Clinical Trial Progress:
Arrowhead did stress that none of its trials are being slowed down or delayed, however, some trials may have been extended due to the difficulty in finding patients (which is non uncommon). This is why you may see the opening of additional trial sites.
JNJ's HBV drug:
There are no new updates at this time, as business development takes time. JNJ had previously indicated publicly that they would not be in the business of developing HBV drugs. JNJ is currently trying to find a new home for this drug with another company, as they are trying to recoup some of its costs. There is no reason or benefit for JNJ to drag its feet on this, and that they're trying to figure things out and make a deal as quickly as possible.
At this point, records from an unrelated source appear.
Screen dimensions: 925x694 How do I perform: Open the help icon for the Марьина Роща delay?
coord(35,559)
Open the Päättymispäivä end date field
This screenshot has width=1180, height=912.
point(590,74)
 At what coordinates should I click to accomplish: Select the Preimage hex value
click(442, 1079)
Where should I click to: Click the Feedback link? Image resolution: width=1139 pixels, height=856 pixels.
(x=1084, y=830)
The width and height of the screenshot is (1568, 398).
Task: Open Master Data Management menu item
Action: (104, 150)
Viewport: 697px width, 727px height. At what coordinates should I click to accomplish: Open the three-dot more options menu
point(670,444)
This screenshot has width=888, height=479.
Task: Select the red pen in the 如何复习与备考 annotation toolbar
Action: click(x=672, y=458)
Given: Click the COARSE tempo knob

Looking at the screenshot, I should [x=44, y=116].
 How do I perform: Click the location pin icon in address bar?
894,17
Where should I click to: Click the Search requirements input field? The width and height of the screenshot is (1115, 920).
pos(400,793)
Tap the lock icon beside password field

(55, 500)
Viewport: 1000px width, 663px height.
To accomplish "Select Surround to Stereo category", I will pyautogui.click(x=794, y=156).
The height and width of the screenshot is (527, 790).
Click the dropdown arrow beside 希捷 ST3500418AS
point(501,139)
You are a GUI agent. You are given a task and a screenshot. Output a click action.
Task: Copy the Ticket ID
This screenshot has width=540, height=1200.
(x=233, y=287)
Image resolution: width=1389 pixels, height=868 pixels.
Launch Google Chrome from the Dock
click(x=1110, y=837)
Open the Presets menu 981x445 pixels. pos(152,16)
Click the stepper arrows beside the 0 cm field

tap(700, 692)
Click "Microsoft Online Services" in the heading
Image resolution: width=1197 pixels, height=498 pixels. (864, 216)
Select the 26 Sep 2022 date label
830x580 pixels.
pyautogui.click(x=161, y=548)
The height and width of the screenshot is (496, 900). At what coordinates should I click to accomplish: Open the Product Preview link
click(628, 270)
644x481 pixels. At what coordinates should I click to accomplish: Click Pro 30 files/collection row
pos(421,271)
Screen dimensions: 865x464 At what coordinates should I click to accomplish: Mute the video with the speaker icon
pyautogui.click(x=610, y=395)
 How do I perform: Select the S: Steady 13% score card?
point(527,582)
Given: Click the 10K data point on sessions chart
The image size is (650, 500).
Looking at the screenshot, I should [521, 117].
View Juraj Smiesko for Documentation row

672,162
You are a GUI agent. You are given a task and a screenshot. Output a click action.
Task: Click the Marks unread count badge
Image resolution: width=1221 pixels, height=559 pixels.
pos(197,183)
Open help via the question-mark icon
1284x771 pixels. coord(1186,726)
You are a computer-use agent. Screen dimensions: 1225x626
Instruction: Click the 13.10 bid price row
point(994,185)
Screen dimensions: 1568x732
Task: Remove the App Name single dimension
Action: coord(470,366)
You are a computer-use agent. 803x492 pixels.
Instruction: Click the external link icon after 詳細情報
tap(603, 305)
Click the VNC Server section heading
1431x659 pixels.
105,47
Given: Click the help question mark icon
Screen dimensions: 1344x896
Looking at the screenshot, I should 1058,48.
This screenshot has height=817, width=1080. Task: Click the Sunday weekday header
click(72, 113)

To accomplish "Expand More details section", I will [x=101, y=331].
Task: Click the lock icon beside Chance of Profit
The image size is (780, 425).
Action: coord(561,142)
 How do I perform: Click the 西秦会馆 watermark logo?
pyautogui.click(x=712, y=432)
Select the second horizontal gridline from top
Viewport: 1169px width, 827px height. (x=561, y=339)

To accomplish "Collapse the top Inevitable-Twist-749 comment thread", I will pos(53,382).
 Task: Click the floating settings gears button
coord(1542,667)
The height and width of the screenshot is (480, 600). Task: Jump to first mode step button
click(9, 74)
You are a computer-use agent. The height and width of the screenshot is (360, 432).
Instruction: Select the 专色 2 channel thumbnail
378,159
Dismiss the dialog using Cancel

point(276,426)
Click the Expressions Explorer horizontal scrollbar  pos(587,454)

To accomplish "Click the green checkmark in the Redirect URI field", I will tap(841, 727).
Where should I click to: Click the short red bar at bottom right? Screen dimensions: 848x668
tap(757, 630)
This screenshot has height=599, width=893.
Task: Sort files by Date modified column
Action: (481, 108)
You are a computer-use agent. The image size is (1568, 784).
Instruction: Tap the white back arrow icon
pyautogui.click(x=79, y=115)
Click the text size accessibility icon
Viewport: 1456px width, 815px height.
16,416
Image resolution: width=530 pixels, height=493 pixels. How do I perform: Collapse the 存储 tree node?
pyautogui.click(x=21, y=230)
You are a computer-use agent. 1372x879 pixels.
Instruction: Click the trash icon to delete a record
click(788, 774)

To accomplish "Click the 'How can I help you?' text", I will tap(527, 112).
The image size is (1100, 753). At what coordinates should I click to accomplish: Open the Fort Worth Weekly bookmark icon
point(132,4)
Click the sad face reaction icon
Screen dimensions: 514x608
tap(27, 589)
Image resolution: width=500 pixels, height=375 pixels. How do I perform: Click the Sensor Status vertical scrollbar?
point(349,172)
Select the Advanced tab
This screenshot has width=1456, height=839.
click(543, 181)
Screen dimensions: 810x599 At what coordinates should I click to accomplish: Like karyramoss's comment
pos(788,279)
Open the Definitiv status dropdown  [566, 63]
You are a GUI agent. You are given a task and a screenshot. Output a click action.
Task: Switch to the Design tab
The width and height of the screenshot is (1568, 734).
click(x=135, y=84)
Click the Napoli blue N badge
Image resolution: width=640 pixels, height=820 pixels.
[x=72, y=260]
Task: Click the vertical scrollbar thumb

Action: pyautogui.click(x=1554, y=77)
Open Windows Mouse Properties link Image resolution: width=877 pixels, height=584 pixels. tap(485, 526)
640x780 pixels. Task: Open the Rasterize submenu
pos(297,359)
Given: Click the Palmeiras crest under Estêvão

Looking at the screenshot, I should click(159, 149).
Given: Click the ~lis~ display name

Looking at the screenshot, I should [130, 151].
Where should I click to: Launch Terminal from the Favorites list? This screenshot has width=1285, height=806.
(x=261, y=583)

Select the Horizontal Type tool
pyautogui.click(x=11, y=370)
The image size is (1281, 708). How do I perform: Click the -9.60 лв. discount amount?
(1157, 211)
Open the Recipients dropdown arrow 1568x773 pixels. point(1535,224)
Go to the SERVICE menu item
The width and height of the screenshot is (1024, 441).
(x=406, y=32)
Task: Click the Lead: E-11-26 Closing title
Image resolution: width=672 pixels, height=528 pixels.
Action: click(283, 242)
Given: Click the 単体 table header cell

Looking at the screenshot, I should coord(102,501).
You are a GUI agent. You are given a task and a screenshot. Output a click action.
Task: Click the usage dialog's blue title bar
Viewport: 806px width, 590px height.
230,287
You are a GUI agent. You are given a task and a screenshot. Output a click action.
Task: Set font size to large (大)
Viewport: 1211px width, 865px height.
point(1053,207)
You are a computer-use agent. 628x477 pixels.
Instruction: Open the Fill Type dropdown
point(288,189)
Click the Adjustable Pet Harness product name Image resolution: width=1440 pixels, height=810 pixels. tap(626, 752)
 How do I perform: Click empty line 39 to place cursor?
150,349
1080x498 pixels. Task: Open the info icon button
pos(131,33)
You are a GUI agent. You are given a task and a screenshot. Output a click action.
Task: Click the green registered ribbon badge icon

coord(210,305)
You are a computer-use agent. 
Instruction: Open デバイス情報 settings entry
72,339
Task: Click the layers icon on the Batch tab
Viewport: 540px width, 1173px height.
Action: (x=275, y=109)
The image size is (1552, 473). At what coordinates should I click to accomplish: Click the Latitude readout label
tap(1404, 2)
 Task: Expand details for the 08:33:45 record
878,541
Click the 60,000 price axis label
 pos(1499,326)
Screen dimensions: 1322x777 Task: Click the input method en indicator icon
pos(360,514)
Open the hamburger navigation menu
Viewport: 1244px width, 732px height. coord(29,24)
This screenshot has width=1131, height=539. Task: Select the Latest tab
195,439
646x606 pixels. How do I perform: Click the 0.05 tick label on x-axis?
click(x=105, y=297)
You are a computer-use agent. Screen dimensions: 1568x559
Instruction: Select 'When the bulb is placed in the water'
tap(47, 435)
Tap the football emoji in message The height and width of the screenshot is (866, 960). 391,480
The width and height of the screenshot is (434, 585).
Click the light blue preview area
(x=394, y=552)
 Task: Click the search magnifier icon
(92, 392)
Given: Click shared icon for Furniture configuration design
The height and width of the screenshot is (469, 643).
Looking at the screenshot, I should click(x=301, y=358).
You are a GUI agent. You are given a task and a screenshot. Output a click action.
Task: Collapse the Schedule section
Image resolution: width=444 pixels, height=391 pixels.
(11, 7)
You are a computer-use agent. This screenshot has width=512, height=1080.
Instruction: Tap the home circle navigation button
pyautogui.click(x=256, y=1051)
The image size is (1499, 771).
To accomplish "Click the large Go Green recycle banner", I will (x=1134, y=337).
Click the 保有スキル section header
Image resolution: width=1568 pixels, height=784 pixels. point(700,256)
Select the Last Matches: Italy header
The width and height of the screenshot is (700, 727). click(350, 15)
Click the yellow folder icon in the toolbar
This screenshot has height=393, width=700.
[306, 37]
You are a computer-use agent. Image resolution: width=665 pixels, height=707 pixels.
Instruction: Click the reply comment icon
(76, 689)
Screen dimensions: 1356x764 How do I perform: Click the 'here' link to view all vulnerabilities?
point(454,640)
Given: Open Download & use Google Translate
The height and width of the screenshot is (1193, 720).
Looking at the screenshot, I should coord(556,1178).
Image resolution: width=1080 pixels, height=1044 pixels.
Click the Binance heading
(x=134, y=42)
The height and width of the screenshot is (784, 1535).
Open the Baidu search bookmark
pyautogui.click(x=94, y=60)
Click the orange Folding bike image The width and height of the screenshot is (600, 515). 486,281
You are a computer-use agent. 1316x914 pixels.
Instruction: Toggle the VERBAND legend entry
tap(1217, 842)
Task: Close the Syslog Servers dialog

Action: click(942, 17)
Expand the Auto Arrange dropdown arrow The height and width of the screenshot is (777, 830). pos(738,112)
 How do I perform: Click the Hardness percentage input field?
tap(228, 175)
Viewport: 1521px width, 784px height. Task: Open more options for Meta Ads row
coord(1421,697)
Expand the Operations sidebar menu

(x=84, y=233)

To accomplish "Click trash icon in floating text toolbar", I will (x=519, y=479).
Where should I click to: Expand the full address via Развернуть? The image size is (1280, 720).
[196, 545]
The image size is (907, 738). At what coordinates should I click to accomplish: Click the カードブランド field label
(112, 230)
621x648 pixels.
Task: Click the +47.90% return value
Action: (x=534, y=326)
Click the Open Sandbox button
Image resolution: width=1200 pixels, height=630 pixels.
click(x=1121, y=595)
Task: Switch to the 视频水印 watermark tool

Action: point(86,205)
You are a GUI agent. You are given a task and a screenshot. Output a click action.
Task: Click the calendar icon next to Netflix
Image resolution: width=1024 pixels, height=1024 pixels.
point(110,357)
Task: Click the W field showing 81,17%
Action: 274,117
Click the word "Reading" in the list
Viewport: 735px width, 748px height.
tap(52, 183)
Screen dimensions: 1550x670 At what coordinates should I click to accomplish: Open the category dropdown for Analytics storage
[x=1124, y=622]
I clarified that any new licensee for this drug would have to take on the same terms under the existing agreement, unless they renegotiate with Arrowhead.
Despite being retired, Bruce Given is still occasionally around and working for the company.
Verona construction continues as planned with some cost overruns due to inflation. The offices and analytical labs will open first where there will be process development and analysis to support manufacturing. The manufacturing facility is phase 2 and will open later. When complete, the facility will have the capacity to manufacture everything Arrowhead needs through 2034 (that includes multiple drug launches for multiple commercial products), but they will also maintain their relationships with external CMOs (contract mfg. organizations) just in case a facility goes down for whatever reason.
Arrowhead has a lot of new marketing going on with institutional investors with meetings in its offices in Pasadena, along with visits outside the office. Arrowhead's calendar is very busy with this outreach in September, October, and into November. The types of institutions they're targeting are those that typically take a large position and stick with it for a long time. They are seeing more interest now than before (perhaps because of the depressed value of the stock price).